6.5

1.9K 179 104
                                    

06.09.2022
(09:44)
**bir takım smut uyarıları**

"Aşkım..."

Kıvanç, yüz üstü yatağımda yatıyordu. Kolları yastığın altındaydı, başı benden tarafa dönüktü ve sol dizini hafifçe yukarı çekmişti. Açık pembe dudakları hafif aralık, siyah saçları ise darmadağınıktı.

Geriye dönüp telefonuma uzandım ve onun bilmem kaçıncı uyku anını çektim. O kadar güzeldi ki, her anını kayda alasım geliyordu.

"Hayatım..."

Gözlerini açmadan, "Hmm?" diye mırıldandı.

"Uyansana aşkım."

"Biraz daha, lütfen..."

"Ama yanından kalktığımda uyanıp, seni yatakta yalnız bıraktığımı söyleyip beni ısıracaksın sonra..." dediğimde tek gözünü açarak bana baktı ve hafifçe gülümsedi.

"Rüya mı görüyorum?" diye sordu.

E, haklıydı aslında.
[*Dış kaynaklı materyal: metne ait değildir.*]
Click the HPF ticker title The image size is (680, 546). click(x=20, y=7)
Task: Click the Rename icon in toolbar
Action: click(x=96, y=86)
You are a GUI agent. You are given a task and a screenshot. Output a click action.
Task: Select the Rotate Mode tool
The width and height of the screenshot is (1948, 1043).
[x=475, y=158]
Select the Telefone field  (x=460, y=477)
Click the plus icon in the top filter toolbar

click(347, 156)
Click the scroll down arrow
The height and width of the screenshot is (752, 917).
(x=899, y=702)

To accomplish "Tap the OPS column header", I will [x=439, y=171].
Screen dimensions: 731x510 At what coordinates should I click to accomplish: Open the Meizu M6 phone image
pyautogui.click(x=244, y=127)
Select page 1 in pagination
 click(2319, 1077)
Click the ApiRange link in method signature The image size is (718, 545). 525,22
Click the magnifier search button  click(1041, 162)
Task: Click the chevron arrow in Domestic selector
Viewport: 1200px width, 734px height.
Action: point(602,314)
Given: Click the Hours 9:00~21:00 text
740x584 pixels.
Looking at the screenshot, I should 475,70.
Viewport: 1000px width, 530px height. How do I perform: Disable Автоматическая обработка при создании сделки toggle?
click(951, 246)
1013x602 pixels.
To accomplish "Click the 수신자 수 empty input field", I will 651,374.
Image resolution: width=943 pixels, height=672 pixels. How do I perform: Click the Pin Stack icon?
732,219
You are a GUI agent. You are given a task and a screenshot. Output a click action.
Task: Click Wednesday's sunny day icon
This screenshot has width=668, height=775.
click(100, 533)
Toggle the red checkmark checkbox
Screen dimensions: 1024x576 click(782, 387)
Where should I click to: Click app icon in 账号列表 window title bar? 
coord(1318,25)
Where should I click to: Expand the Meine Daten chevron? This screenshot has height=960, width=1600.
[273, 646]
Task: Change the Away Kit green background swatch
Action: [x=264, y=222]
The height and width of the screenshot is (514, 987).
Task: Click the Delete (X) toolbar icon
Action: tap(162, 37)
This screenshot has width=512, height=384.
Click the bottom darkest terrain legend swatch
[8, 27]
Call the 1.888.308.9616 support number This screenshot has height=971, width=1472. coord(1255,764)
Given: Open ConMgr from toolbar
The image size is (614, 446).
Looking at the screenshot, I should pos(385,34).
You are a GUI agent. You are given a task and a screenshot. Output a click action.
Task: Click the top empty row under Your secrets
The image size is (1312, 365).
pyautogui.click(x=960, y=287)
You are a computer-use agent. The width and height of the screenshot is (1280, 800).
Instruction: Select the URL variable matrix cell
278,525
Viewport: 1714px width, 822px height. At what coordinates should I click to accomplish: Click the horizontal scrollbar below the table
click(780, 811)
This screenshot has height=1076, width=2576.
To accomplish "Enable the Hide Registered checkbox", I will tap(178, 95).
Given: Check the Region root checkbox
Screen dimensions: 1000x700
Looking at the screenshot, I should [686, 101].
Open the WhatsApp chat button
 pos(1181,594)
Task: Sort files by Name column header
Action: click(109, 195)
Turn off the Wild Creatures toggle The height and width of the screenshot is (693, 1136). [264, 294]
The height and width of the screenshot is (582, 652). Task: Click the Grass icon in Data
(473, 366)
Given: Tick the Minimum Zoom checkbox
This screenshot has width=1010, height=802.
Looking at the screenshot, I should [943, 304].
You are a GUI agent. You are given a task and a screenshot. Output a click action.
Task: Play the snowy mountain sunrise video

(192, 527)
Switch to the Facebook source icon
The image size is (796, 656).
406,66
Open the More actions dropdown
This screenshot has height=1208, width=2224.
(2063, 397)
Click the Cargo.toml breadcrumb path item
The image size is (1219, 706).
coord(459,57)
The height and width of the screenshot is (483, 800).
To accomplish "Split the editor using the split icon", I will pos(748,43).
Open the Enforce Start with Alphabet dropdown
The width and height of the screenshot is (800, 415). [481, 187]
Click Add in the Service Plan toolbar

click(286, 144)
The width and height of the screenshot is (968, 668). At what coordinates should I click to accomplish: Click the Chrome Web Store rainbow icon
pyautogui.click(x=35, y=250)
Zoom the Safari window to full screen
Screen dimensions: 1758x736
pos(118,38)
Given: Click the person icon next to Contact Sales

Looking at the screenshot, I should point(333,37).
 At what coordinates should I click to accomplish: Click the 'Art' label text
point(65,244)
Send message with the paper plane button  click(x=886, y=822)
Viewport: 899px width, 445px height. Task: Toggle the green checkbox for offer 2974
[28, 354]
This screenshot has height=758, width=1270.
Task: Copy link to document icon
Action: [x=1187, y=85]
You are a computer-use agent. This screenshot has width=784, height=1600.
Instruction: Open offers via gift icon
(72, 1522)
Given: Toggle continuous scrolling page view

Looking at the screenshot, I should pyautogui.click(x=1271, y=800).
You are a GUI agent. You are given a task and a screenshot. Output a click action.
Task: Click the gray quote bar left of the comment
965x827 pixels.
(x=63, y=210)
Aynı evde kalıp da birlikte yatmadığımız zamanları saymazsak, dokuz gündür aynı yatakta yatıyorduk ve dokuz gündür de, yalnız uyanıyordu.

"Rüya olacak kadar harikayım, değil mi?" diyerek, gülümsediğimde, yastığın altından çıkardığı elini yanağıma koydu ve sürüne sürüne bana yaklaşıp, dudaklarımı öptü.

Yavaşça yatakta doğrulup, üstüne eğildim ve öpüşüne karşılık verirken, gözlerimi kapattım. Sabahları Kıvanç'ı öpmek huzurluydu. Keyif veriyordu. Mutlu hissettiriyordu. Enerjimi tazeliyordu. Çok başka bir olaydı.

Tutkuluydu ama aynı zamanda da yumuşacıktı.

Tamamen üstüne çıktığımda, soluklanmak için dudaklarımızı ayırdı ve kızarmış yanaklarıyla bana baktı. "Yeni uyandım, yüzümü gözümü yıkamadım daha ya..." dedi.

"Olsun, çok güzelsin."

"Sen yüzünü yıkamışsın tabii, hatta dişini de fırçalamışsın..." dediğinde, güldüm.

"Yarım saattir seni izliyorum, sana kahvaltı bile hazırladım."

"Senin yüzünden kilo aldım."

"Sert rüzgarların seni benden koparıp gitmesinden endişelenmeyeceğim artık..." dedim.

"Öyle endişelerin mi vardı?"

"Ah, elbette. Sen beni hiç tanımıyorsun Kıvanç. Ben çok fazla korkuları olan bir adamım."

"Ama nasıl da korkusuz görünüyorsun..." derken, elleri şakaklarımdan yanağıma kaydı ve yanaklarımı avucunun içine aldı. Sakal bırakmamı istediği için bu aralar yüzüm, gıcık bir kaşıntı içindeydi ama Kıvanç, avuçlarını yanağıma sürtmeyi seviyordu ve bu minik gülümsemesi için kaşıntıya katlanabilirdim.

"Eh, bir duruşumuz olmalı," derken, tamamen üstündeydim.

"Ya ben?" diye sorduğunda, "Gamsızlıktan oklava yutmuş gibisin aşkım. Burnun düşse almazsın yerden. Acaba eskiden zengin olduğun için mi? Geçenlerde bir mirastan falan bahsetmiştin ama men edildiğin için pek ilgilenemedim..." dedim.

Kıvanç kahkaha atarak, "Eh," dedi. "İki yıl önce zengindim, sonra haklarım elimden alındı artık kendi halinde geçinen biriyim."

"Peki, falcılıkta cidden o kadar para var mı?"

Kıvanç hafifçe güldü ve "Aklın şaşar," dedi.

"Vay be... Biz de okul okuyup, işsizler ordusuna katılalım."